### ACTION ITEM
Your output should be exactly the lines from the one containing "This screenshot has" through the final line of the following data, please, with no pictures.

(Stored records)
──────────
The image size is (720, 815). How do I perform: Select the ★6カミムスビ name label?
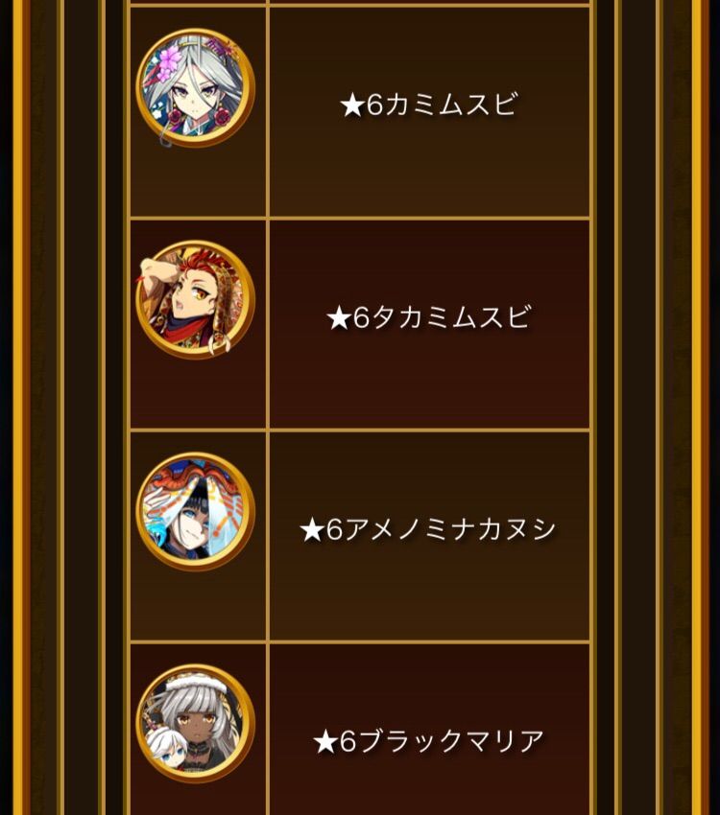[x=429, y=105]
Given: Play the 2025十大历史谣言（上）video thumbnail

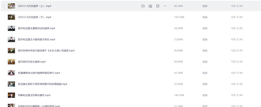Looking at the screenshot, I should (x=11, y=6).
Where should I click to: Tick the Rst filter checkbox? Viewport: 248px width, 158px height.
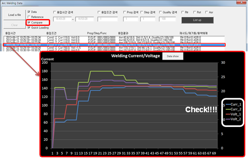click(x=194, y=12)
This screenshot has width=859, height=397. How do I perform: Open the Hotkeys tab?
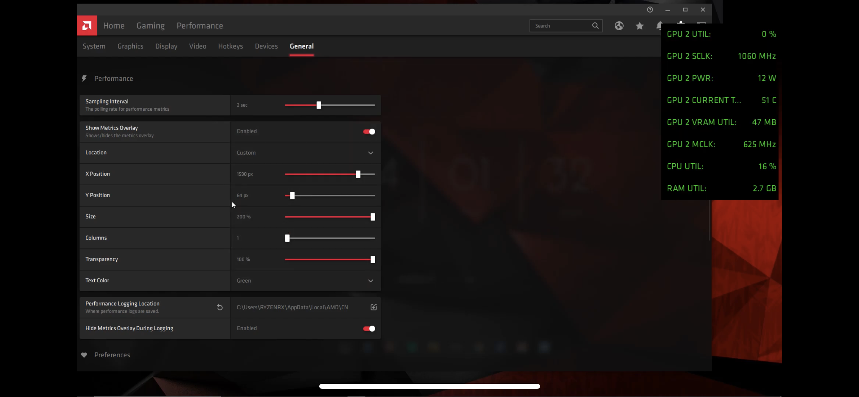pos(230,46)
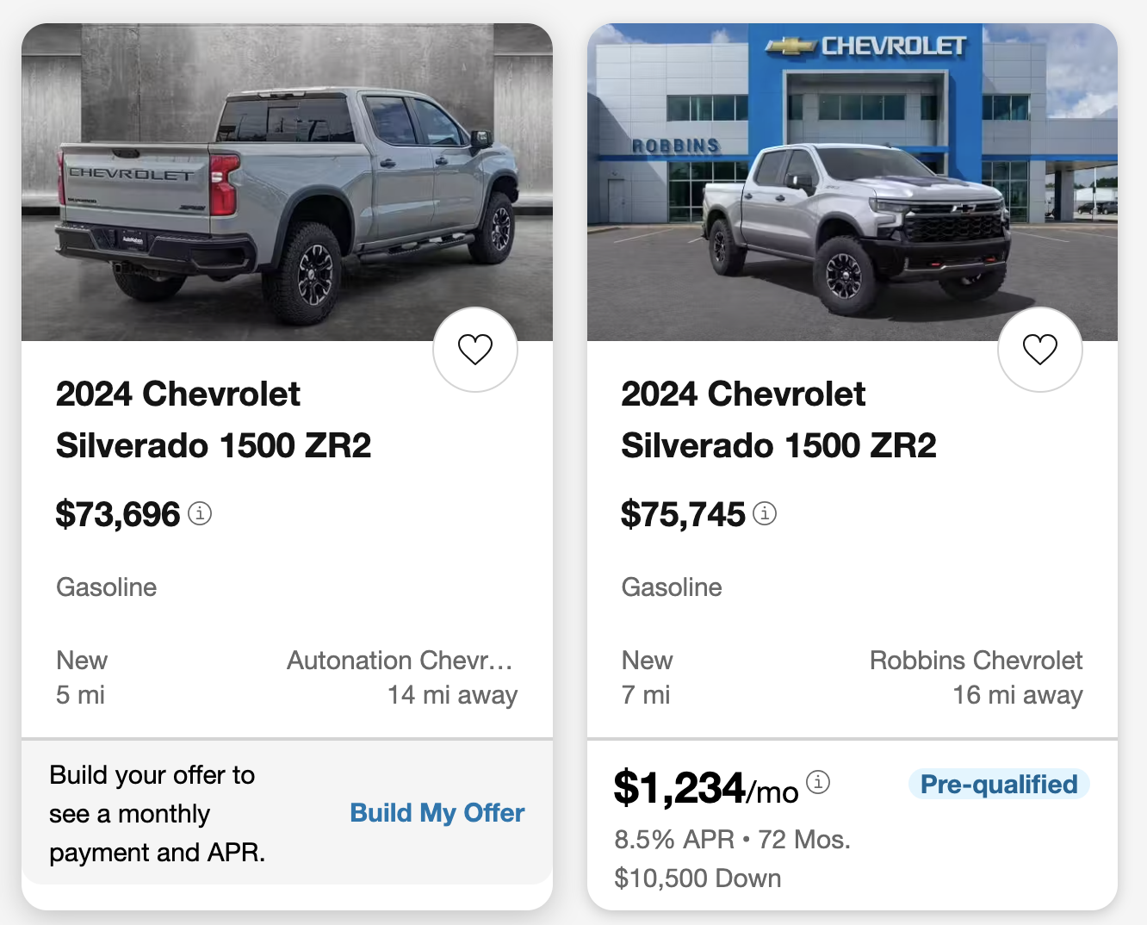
──────────
### ANSWER SECTION
This screenshot has width=859, height=397. How do I perform: Open the Hotkeys tab?
pos(230,46)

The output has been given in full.